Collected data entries
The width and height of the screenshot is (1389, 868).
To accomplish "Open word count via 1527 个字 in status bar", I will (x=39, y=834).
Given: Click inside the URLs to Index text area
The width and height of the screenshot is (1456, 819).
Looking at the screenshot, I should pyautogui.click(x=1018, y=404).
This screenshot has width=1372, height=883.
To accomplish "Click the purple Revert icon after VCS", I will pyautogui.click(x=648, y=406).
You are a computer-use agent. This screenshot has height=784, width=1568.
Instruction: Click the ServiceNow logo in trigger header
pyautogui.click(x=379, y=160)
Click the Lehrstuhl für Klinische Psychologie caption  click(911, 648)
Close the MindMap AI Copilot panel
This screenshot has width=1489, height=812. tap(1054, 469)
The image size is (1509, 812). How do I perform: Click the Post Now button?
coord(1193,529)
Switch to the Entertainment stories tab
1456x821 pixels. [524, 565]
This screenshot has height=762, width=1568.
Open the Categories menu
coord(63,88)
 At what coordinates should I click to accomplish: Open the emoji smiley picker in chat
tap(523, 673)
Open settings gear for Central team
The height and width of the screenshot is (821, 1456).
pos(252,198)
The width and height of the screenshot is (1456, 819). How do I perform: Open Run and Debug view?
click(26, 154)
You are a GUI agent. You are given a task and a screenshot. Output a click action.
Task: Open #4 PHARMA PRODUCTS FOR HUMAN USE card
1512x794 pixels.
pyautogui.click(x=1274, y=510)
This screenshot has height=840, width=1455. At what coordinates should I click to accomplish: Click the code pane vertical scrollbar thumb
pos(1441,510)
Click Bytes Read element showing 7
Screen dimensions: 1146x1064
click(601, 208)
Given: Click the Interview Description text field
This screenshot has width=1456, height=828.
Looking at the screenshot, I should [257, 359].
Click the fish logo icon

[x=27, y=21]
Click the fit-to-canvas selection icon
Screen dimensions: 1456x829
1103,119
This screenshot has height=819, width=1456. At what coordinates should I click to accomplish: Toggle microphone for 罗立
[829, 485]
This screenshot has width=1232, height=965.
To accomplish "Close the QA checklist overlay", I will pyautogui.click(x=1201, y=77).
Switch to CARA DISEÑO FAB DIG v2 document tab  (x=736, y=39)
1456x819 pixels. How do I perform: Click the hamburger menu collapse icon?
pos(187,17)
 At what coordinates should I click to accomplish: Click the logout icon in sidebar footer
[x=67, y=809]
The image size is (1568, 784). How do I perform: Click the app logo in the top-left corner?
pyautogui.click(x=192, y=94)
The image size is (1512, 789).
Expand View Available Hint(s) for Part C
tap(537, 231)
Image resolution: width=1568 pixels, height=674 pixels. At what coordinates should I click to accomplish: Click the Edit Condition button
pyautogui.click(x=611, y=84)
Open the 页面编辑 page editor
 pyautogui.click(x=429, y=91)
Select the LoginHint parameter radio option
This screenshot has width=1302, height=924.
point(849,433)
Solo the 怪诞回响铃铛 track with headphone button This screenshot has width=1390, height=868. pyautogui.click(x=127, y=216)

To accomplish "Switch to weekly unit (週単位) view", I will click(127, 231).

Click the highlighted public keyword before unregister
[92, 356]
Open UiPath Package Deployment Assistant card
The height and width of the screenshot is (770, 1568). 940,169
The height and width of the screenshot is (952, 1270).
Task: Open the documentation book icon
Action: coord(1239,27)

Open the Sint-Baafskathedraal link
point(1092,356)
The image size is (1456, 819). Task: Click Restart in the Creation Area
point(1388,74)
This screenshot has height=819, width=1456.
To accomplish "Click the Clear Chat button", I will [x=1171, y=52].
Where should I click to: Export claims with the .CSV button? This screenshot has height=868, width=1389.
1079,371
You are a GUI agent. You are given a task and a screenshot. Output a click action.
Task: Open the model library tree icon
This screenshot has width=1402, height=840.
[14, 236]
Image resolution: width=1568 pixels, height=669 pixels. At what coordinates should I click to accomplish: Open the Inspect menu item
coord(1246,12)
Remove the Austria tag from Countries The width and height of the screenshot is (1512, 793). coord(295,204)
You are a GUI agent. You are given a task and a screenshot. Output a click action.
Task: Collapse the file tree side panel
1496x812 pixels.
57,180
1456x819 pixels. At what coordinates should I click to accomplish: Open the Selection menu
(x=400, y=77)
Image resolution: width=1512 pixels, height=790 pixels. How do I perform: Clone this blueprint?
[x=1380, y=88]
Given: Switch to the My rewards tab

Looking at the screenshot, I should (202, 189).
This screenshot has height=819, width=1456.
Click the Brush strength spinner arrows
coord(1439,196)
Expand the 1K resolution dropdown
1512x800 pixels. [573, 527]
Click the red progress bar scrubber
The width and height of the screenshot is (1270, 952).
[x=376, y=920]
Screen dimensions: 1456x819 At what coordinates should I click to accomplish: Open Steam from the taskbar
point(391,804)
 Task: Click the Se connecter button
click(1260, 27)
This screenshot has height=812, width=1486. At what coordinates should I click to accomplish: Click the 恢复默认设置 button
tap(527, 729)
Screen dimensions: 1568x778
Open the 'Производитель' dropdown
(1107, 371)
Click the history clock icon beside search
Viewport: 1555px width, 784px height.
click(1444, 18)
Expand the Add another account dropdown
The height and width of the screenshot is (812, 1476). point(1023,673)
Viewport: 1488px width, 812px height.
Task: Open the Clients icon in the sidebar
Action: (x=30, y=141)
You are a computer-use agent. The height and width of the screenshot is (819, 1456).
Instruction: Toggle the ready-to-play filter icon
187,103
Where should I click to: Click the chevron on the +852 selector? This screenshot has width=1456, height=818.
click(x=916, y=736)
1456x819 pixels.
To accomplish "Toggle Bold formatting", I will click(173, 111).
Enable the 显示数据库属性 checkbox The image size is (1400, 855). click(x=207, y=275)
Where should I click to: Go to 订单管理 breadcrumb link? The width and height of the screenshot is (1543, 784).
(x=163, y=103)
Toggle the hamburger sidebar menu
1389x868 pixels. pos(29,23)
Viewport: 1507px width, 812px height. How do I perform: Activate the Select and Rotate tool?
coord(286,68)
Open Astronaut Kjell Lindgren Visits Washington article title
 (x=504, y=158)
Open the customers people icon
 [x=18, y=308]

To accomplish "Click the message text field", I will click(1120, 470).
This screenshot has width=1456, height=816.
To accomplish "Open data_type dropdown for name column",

» **Your objective**
Show every line of the records above that contains the word "computer".

» **Response to this task**
You are a computer-use agent. This screenshot has height=784, width=1568.
You are a computer-use agent. The height and width of the screenshot is (819, 1456).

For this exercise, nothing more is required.